I havent done fiberglass repair before but will need to do some this spring to eliminate an unused seacock and also to build up some backing discs for replacing other seacocks.
Ive read this site, Casey, West System and other FRP books and I seem to be missing the subtleties of the difference between fiberglass materials. I understand the grinding, cleaning, resin, etc processes, but Ive seen suggestions for laminating repairs using alternating mat and roving, cloth and roving, mat and cloth, pretty much all combos.
And the seacock backing plate building process from this site suggests using cloth and roving but no mat. Why?
Can someone elaborate/ improve on my basic understanding:

Mat- random fibers yields strength in all directions (used to keep cloth or roving from peeling as easily? faster build up too?) 
Roving- heavy woven cloth (used cause its faster build than cloth? anything else?)
Cloth- lighter weight woven, stong in 2 directions (why alternated with mat? to add some structural definition or easier bends on curves?)


----------



## sailingdog (Mar 19, 2006)

Cloth and Roving produce a laminate that is far stronger than you can make with matte. The longer continuous fibers give the laminate far greater strength than the short chopped fibers that are found in mat. 

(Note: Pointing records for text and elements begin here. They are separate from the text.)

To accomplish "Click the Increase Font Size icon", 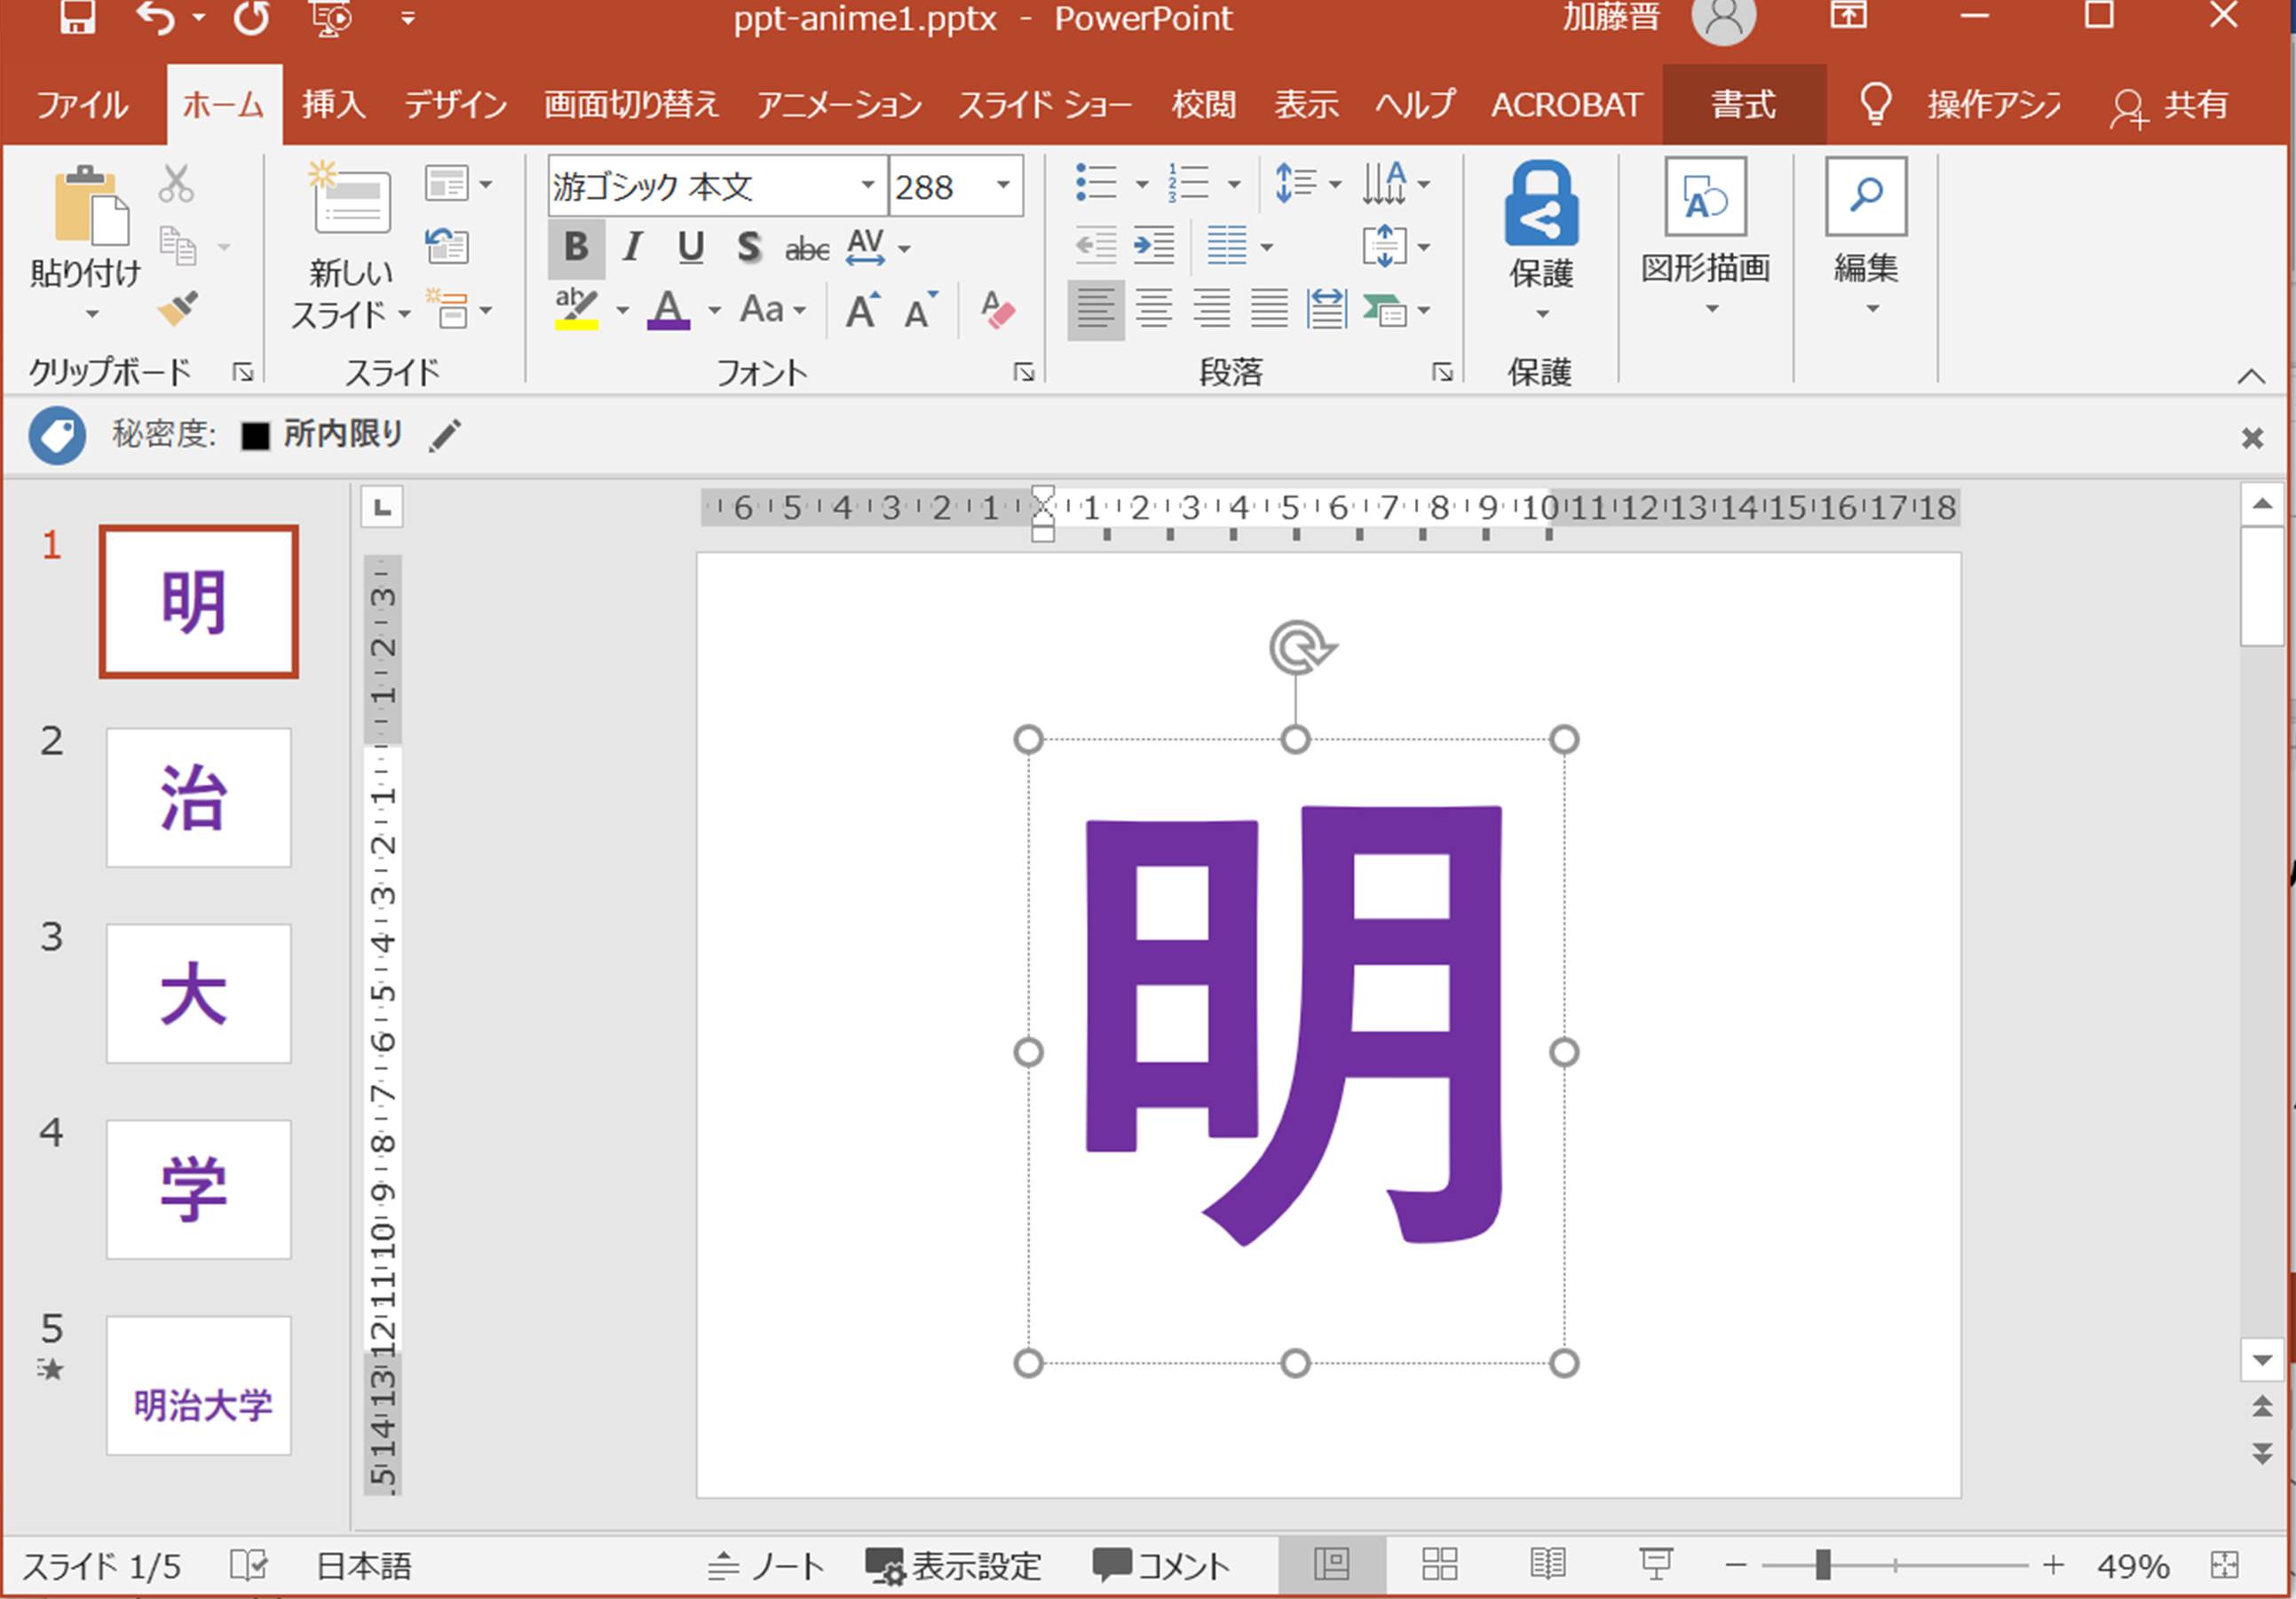I will point(862,310).
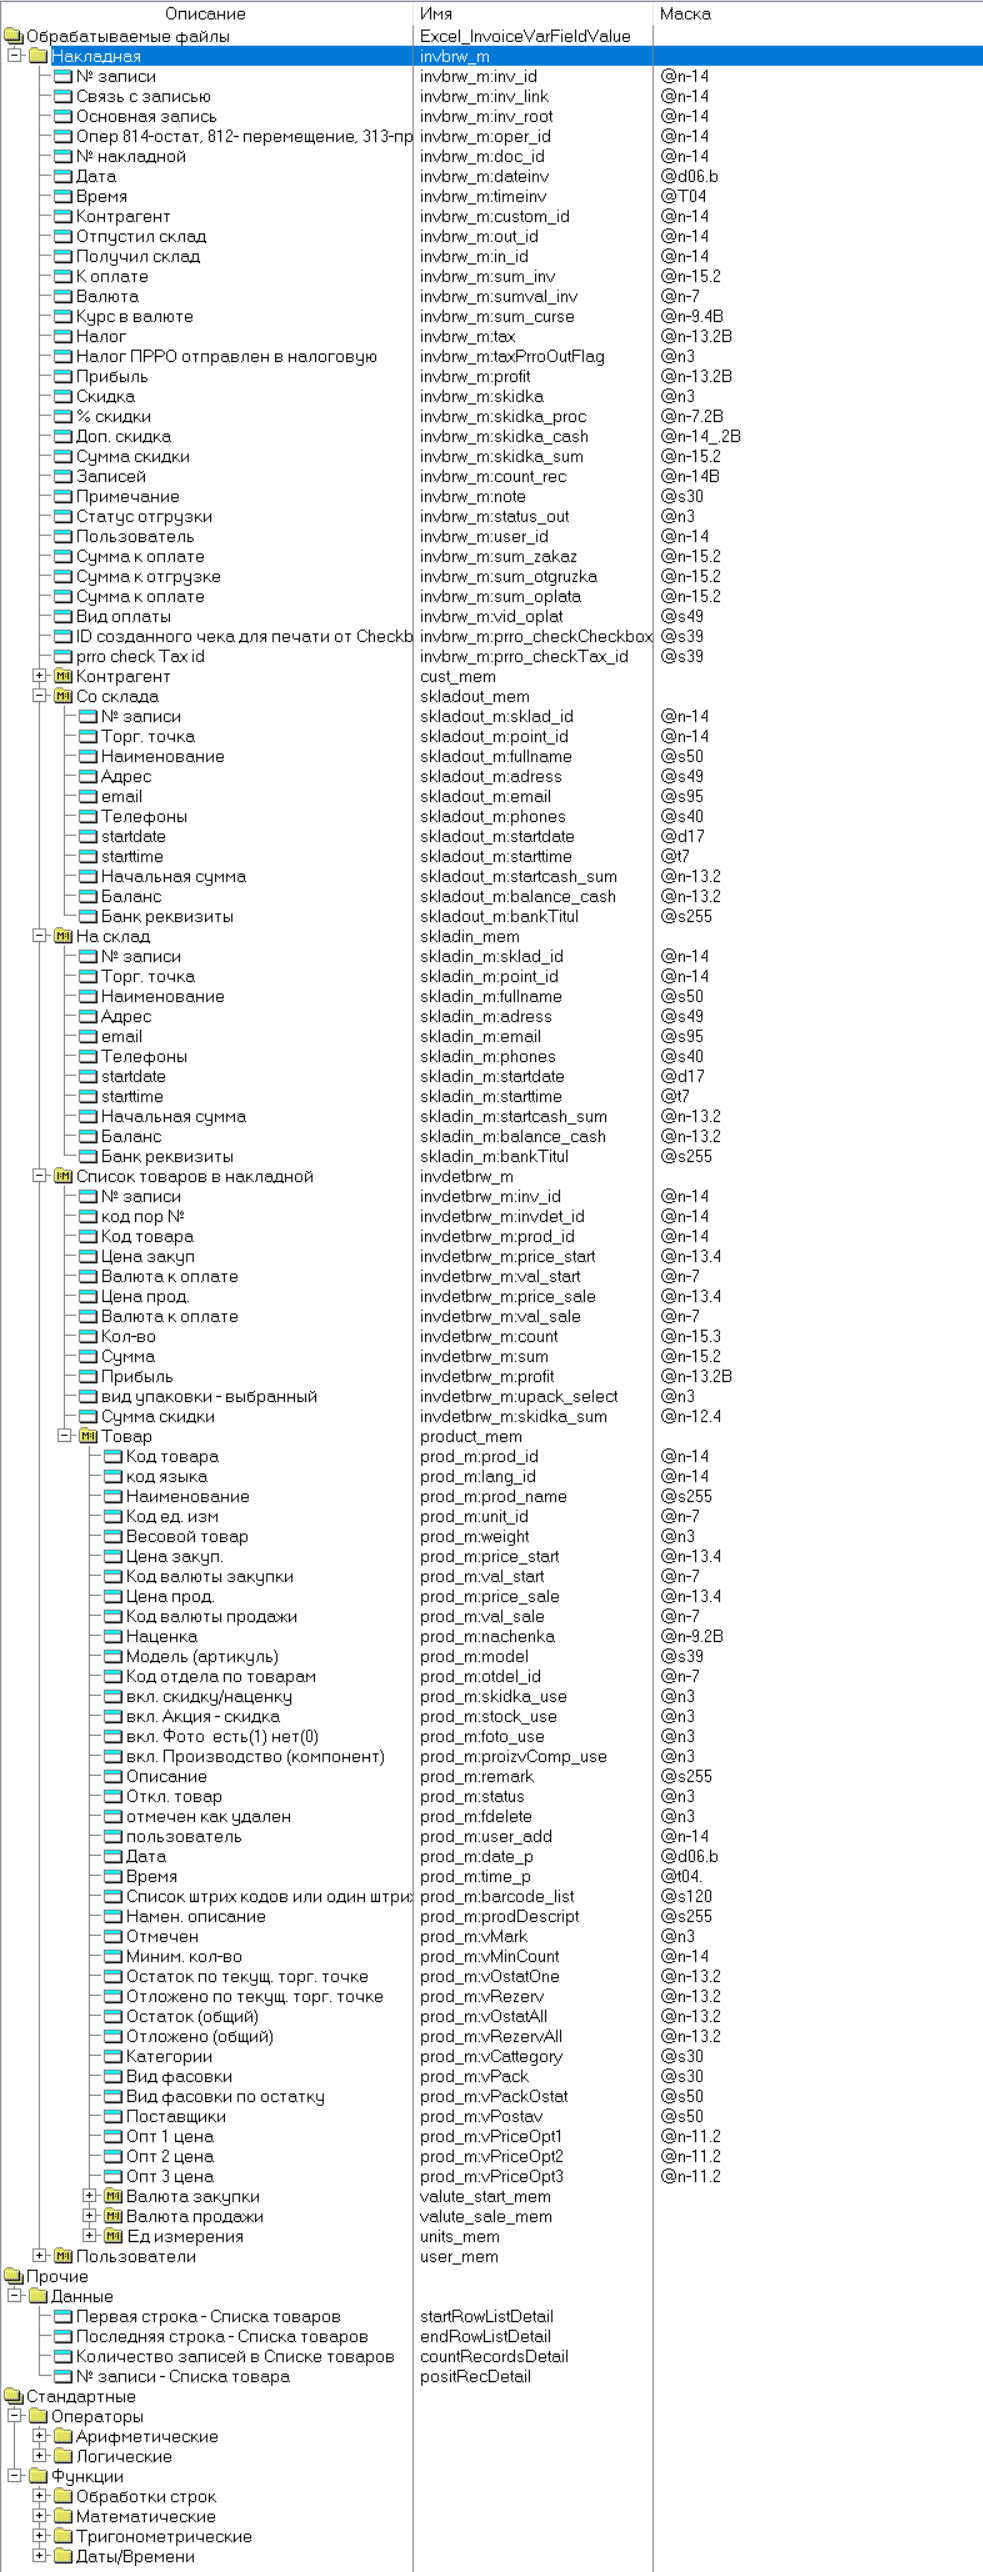Screen dimensions: 983x2572
Task: Click the Маска column header
Action: point(685,14)
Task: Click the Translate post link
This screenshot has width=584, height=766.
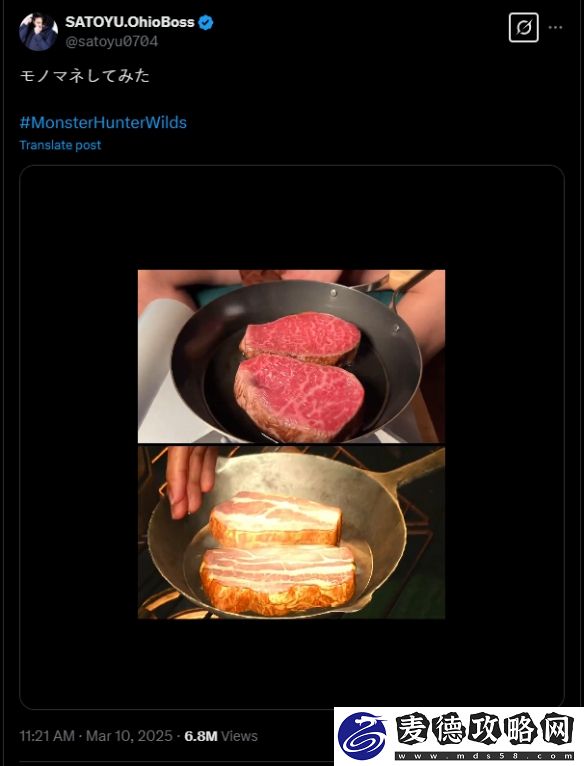Action: [x=60, y=145]
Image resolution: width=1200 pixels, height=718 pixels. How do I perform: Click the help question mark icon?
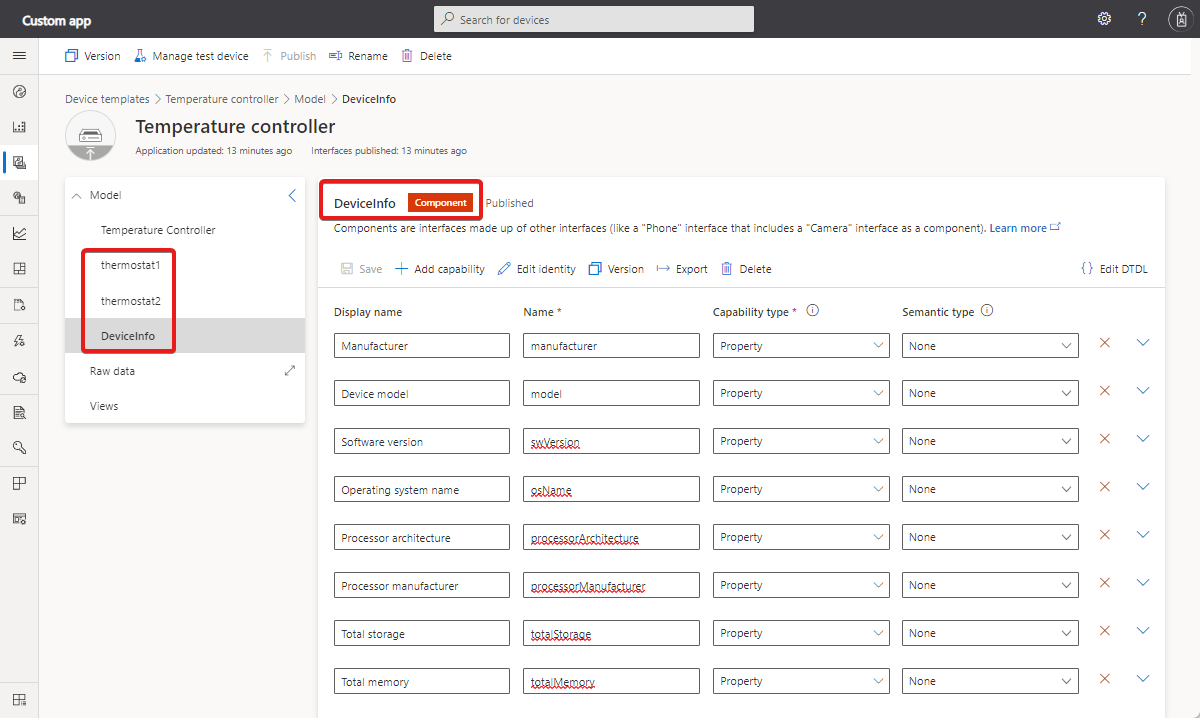(1142, 19)
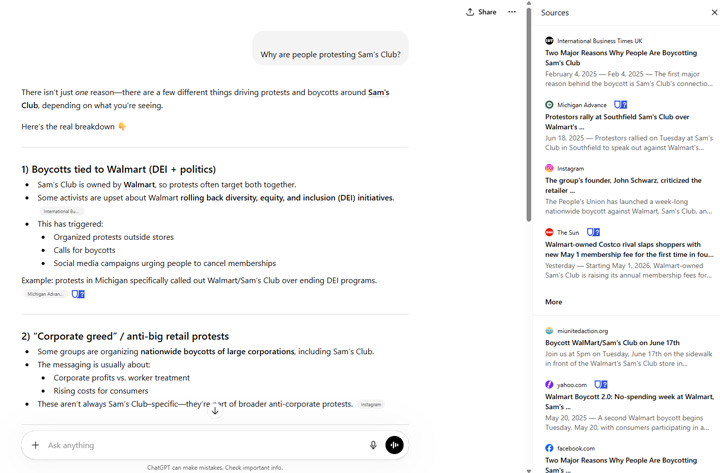The height and width of the screenshot is (473, 720).
Task: Open Two Major Reasons boycotting article
Action: (620, 57)

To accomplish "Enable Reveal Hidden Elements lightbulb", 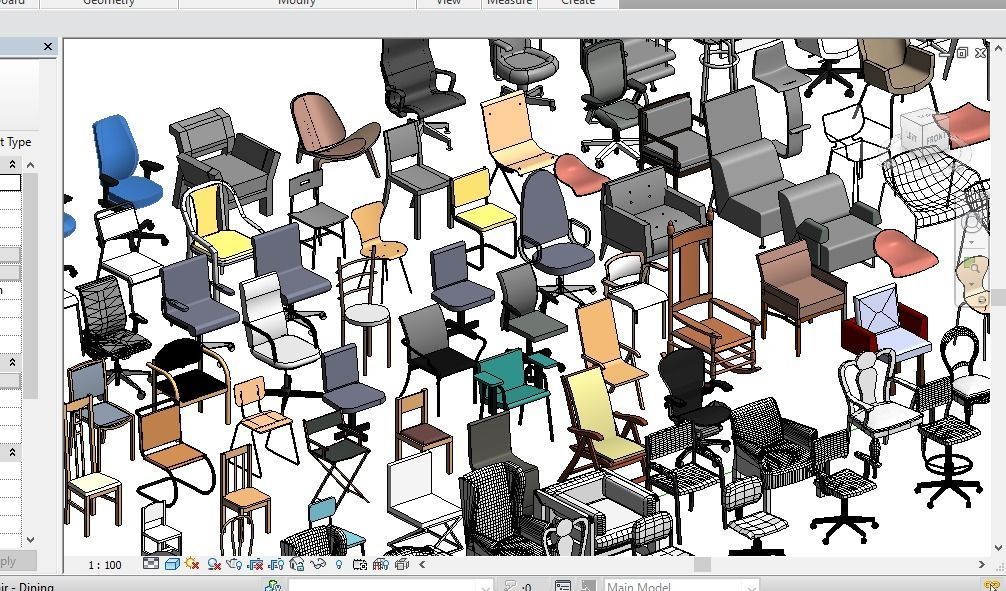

Mat is often used to build up laminate thickness quickly. It is also often used as an exterior layer on fiberglass layup to prevent or reduce the pattern print through, which can happen with cloth or roving. 

Cloth and roving are both used in laminates, but the roving is far heavier and allows you to build thickness faster, but it isn't as flexible as cloth, so can't be used for complex shapes or curves. 

For very complex or intricate shapes, very light weight fiberglass cloth is generally used to do the layup. 

They do make cloth and roving in triaxial weave, with two layers at 45˚ to the main warp, as well as the more common biaxial weaves. The cloth or roving presents the greatest strength in the direction of the fibers. 

BTW, some mat is held together with binders that are designed to dissolve in styrene, and really shouldn't be used with epoxy resins.


----------



## TSOJOURNER (Dec 16, 1999)

as usual, thanks sailingdog.
one final question. I use only cloth for laminating unless I want to build faster and then I could use the heavier roving in alternating layers?


----------



## sailingdog (Mar 19, 2006)

No, you can use cloth or roving... however cloth will give you a smoother, fairer surface.  It will also drape better and work in corners and curves better.


----------



## danjarch (Jun 18, 2007)

Depending on where your using it. One trick is to make a quick chopped strand for build up. Take scraps of cloth and cut it up into about 1 inch or so squares, pull these apart into the fibers, you don't have to pull each fiber loss, just pull them quickly. Mix in epoxy and wood flour or silica and you can fill small patches really quick. Then cover the fill with cloth so you wind up with a cleaner look. Let it all cure and fare it in.

Does the same as mat but you don't have to buy a seperate roll of mat or roven.


----------